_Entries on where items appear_
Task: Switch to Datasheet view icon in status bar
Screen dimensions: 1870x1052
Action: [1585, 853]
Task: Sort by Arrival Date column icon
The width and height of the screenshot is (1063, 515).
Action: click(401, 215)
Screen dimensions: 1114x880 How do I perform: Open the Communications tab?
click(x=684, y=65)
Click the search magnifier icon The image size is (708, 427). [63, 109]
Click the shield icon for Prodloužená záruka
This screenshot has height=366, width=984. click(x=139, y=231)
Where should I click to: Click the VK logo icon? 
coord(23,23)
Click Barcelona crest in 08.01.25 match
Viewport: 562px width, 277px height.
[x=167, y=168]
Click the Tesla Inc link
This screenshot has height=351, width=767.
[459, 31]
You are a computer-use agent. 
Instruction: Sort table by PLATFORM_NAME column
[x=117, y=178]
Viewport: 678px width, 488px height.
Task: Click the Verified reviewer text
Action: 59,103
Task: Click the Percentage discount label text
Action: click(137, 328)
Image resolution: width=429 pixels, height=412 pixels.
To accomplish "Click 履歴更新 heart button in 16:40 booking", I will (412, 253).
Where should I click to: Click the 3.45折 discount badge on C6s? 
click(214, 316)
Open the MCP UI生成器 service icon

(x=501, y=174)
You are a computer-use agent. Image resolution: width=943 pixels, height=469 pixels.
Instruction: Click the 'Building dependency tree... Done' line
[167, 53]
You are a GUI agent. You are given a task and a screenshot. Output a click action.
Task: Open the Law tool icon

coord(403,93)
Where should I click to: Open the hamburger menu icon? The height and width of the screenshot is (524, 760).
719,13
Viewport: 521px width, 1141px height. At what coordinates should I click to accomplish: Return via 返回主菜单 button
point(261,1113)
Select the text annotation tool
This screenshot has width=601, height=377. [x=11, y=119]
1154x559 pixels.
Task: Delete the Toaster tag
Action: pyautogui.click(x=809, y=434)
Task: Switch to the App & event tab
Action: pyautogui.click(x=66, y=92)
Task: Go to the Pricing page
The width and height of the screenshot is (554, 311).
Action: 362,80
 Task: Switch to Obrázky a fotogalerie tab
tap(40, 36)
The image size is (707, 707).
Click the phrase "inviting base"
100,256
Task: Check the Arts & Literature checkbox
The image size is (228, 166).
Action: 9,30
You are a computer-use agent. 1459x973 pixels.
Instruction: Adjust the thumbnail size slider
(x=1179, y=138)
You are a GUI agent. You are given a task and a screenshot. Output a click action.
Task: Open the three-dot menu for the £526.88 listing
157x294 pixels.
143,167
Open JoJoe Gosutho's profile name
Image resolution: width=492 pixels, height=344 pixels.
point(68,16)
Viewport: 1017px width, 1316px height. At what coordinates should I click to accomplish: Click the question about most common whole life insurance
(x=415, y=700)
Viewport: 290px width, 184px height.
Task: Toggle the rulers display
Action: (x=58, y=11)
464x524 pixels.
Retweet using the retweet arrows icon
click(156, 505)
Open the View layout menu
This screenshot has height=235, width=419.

_Task_
Please reproduce all of the records above word for word.

_Response to the exercise_
Task: Switch to Datasheet view icon in status bar
Screen dimensions: 1870x1052
Action: [1585, 853]
Task: Sort by Arrival Date column icon
The width and height of the screenshot is (1063, 515).
Action: click(401, 215)
Screen dimensions: 1114x880 How do I perform: Open the Communications tab?
click(x=684, y=65)
Click the search magnifier icon The image size is (708, 427). [63, 109]
Click the shield icon for Prodloužená záruka
This screenshot has height=366, width=984. click(x=139, y=231)
Where should I click to: Click the VK logo icon? 
coord(23,23)
Click Barcelona crest in 08.01.25 match
Viewport: 562px width, 277px height.
[x=167, y=168]
Click the Tesla Inc link
This screenshot has height=351, width=767.
[459, 31]
You are a computer-use agent. 
Instruction: Sort table by PLATFORM_NAME column
[x=117, y=178]
Viewport: 678px width, 488px height.
Task: Click the Verified reviewer text
Action: 59,103
Task: Click the Percentage discount label text
Action: click(137, 328)
Image resolution: width=429 pixels, height=412 pixels.
To accomplish "Click 履歴更新 heart button in 16:40 booking", I will (412, 253).
Where should I click to: Click the 3.45折 discount badge on C6s? 
click(214, 316)
Open the MCP UI生成器 service icon

(x=501, y=174)
You are a computer-use agent. Image resolution: width=943 pixels, height=469 pixels.
Instruction: Click the 'Building dependency tree... Done' line
[167, 53]
You are a GUI agent. You are given a task and a screenshot. Output a click action.
Task: Open the Law tool icon

coord(403,93)
Where should I click to: Open the hamburger menu icon? The height and width of the screenshot is (524, 760).
719,13
Viewport: 521px width, 1141px height. At what coordinates should I click to accomplish: Return via 返回主菜单 button
point(261,1113)
Select the text annotation tool
This screenshot has width=601, height=377. [x=11, y=119]
1154x559 pixels.
Task: Delete the Toaster tag
Action: pyautogui.click(x=809, y=434)
Task: Switch to the App & event tab
Action: pyautogui.click(x=66, y=92)
Task: Go to the Pricing page
The width and height of the screenshot is (554, 311).
Action: 362,80
 Task: Switch to Obrázky a fotogalerie tab
tap(40, 36)
The image size is (707, 707).
Click the phrase "inviting base"
100,256
Task: Check the Arts & Literature checkbox
The image size is (228, 166).
Action: 9,30
You are a computer-use agent. 1459x973 pixels.
Instruction: Adjust the thumbnail size slider
(x=1179, y=138)
You are a GUI agent. You are given a task and a screenshot. Output a click action.
Task: Open the three-dot menu for the £526.88 listing
157x294 pixels.
143,167
Open JoJoe Gosutho's profile name
Image resolution: width=492 pixels, height=344 pixels.
point(68,16)
Viewport: 1017px width, 1316px height. At what coordinates should I click to accomplish: Click the question about most common whole life insurance
(x=415, y=700)
Viewport: 290px width, 184px height.
Task: Toggle the rulers display
Action: (x=58, y=11)
464x524 pixels.
Retweet using the retweet arrows icon
click(156, 505)
Open the View layout menu
This screenshot has height=235, width=419.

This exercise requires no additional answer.